## DESCRIPTION OF THE TASK
Copy the listing lines from the one containing "is (580, 580)." through the one containing "tap(38, 134)", switching "VANS" to "Converse" and leaving everything else unchanged.

━━ SOURCE MATERIAL ━━

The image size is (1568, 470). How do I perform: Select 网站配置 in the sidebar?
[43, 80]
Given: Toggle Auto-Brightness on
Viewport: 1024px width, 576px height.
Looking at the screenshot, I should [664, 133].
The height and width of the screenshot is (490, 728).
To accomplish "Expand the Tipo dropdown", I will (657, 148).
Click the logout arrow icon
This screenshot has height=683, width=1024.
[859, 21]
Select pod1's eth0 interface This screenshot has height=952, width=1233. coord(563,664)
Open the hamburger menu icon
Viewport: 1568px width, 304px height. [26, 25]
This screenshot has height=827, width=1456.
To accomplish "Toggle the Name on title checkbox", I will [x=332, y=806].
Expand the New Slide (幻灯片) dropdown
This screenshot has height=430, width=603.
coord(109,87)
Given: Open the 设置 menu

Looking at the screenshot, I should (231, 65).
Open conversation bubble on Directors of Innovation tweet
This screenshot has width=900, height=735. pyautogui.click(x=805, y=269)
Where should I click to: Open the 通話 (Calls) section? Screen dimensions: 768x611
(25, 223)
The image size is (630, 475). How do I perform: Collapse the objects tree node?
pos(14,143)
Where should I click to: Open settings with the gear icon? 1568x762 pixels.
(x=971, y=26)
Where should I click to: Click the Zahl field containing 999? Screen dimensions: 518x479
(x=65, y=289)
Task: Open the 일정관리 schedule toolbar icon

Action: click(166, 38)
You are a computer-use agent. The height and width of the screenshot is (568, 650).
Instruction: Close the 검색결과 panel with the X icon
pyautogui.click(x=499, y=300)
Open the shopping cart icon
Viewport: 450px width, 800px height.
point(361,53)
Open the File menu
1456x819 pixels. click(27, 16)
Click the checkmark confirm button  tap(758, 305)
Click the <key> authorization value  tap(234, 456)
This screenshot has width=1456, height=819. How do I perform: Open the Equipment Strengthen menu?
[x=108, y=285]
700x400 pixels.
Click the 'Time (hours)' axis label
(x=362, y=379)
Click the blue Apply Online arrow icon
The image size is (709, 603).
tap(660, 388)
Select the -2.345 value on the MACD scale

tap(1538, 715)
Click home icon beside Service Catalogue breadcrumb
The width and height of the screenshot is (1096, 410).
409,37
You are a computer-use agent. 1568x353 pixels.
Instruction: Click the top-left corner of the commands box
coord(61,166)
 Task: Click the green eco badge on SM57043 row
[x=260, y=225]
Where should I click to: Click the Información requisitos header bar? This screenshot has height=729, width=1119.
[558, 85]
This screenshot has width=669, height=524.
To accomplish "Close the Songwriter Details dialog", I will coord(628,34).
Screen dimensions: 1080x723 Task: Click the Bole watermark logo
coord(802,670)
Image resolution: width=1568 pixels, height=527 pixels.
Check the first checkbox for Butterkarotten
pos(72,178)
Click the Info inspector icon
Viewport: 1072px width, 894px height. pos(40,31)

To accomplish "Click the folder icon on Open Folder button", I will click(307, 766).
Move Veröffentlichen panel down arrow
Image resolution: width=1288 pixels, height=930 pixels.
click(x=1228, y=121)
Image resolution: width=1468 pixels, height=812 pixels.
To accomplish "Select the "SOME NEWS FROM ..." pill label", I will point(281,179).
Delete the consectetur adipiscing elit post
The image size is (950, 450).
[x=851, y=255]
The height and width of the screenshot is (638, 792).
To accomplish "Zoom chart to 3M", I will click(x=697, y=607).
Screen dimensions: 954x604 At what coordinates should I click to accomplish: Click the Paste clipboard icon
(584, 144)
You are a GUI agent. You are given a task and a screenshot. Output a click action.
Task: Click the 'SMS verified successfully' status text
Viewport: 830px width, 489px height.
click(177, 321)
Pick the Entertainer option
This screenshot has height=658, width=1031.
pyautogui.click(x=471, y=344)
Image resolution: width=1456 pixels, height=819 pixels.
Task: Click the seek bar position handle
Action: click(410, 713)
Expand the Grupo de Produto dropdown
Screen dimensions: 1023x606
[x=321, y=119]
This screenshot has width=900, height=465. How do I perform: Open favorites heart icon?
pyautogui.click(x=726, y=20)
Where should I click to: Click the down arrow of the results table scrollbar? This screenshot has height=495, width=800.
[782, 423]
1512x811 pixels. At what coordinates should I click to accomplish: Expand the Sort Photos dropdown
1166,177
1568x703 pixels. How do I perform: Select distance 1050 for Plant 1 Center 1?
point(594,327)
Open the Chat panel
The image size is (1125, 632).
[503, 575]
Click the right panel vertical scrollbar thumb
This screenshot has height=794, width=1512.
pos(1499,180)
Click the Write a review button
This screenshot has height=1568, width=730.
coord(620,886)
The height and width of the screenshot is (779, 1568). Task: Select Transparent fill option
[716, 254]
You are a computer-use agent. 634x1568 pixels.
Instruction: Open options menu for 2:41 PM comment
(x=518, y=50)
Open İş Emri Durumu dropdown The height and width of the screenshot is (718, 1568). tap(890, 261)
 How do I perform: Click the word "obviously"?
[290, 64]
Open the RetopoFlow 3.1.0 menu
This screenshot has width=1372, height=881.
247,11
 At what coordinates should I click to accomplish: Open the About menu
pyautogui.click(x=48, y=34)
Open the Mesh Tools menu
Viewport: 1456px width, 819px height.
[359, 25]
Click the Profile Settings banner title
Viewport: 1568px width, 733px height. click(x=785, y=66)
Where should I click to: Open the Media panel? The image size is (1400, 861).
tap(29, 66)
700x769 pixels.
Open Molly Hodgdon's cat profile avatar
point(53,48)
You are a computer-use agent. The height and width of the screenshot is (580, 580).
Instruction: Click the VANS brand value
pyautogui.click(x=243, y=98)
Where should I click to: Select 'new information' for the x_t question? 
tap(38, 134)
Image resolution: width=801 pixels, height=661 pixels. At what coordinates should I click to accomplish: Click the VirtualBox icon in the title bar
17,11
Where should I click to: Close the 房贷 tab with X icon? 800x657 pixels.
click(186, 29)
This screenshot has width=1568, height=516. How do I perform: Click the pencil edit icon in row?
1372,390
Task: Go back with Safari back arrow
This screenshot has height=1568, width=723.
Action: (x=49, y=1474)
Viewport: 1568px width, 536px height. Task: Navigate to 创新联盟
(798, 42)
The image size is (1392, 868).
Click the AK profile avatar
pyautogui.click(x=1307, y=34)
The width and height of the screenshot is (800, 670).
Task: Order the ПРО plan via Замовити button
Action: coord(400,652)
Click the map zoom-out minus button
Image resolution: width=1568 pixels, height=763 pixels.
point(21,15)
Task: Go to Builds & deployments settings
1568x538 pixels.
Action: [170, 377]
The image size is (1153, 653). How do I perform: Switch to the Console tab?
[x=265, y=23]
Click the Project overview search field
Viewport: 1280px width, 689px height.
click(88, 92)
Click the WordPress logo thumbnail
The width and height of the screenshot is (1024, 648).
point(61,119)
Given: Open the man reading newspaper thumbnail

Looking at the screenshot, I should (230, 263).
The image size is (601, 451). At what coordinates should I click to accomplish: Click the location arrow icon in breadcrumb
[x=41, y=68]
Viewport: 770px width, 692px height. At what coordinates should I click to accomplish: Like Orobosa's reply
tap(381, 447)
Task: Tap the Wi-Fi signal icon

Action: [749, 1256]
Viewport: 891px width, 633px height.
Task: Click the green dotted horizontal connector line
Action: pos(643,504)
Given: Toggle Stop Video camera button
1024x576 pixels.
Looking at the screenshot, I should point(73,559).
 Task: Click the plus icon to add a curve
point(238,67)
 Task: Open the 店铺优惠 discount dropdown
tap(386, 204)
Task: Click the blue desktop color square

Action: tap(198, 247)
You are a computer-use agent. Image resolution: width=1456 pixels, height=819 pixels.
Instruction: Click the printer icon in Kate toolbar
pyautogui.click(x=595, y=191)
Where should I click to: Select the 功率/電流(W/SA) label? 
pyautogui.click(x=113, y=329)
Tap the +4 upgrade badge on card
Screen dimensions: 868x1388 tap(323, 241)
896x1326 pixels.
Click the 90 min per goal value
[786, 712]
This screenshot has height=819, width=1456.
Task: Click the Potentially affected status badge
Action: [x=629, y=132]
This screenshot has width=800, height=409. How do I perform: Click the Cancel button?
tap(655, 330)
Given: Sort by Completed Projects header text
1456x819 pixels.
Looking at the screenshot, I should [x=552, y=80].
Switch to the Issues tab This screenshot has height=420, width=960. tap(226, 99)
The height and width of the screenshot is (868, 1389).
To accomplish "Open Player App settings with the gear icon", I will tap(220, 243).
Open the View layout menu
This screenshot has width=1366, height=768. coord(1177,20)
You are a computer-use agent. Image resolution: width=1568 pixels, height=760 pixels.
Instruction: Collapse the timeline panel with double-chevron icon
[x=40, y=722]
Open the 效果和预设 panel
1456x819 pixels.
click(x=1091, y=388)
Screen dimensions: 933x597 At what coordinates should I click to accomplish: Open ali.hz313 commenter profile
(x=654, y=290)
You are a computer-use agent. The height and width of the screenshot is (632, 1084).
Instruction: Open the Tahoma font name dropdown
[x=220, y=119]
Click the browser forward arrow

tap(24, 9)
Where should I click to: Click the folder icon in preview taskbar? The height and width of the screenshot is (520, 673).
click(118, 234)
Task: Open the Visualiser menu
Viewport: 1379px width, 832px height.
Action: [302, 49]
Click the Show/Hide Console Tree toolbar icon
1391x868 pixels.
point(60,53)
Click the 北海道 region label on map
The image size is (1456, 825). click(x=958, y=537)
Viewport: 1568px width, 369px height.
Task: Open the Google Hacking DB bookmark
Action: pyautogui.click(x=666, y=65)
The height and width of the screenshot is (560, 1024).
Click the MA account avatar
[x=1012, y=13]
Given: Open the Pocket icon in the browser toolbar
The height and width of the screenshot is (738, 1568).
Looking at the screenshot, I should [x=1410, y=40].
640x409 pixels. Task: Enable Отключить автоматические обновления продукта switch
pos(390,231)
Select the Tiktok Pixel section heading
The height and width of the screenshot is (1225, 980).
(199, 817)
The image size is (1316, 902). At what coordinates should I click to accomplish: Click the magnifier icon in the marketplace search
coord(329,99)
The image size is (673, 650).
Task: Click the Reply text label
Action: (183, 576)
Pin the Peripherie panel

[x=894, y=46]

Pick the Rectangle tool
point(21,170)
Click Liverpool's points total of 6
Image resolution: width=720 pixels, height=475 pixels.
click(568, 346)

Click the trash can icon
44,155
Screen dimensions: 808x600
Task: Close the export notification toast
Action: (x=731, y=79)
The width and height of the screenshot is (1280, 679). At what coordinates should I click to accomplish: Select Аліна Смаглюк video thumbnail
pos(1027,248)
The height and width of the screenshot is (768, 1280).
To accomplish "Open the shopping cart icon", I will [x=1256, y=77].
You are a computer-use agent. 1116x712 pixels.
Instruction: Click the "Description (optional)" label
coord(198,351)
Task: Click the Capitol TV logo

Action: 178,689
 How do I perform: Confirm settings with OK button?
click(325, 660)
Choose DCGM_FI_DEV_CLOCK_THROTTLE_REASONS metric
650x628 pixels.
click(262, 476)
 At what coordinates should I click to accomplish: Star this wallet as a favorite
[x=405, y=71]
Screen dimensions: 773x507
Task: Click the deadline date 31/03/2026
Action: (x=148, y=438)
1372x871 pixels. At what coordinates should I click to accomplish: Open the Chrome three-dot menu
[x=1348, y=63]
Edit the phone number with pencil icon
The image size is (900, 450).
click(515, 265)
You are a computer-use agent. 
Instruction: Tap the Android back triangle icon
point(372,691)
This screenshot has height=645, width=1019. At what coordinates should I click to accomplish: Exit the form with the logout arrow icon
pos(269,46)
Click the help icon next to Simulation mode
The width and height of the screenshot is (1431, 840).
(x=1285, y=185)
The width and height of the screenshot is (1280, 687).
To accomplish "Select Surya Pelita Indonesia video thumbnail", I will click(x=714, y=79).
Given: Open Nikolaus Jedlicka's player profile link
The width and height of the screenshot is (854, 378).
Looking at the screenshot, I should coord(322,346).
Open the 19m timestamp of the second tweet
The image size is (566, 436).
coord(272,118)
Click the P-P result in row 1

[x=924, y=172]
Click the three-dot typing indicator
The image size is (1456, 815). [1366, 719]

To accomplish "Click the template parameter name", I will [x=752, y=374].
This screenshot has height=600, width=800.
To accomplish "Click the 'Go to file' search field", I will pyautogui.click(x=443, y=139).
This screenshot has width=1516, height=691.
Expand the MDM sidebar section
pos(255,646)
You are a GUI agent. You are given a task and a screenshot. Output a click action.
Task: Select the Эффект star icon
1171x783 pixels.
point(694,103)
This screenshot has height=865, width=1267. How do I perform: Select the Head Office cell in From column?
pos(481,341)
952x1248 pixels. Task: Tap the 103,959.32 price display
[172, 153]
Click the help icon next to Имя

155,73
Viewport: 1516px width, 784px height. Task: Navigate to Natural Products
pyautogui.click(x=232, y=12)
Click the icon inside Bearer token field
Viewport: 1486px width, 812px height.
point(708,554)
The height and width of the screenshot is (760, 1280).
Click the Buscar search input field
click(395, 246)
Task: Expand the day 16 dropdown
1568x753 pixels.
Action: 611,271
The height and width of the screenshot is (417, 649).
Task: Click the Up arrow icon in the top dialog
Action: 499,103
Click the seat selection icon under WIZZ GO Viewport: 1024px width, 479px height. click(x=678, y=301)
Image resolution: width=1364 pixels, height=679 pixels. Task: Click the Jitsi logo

━━━

## RESPONSE TO THE EXERCISE
You are a computer-use agent. The height and width of the screenshot is (580, 580).
Instruction: Click the Converse brand value
pyautogui.click(x=243, y=98)
Where should I click to: Select 'new information' for the x_t question? 
tap(38, 134)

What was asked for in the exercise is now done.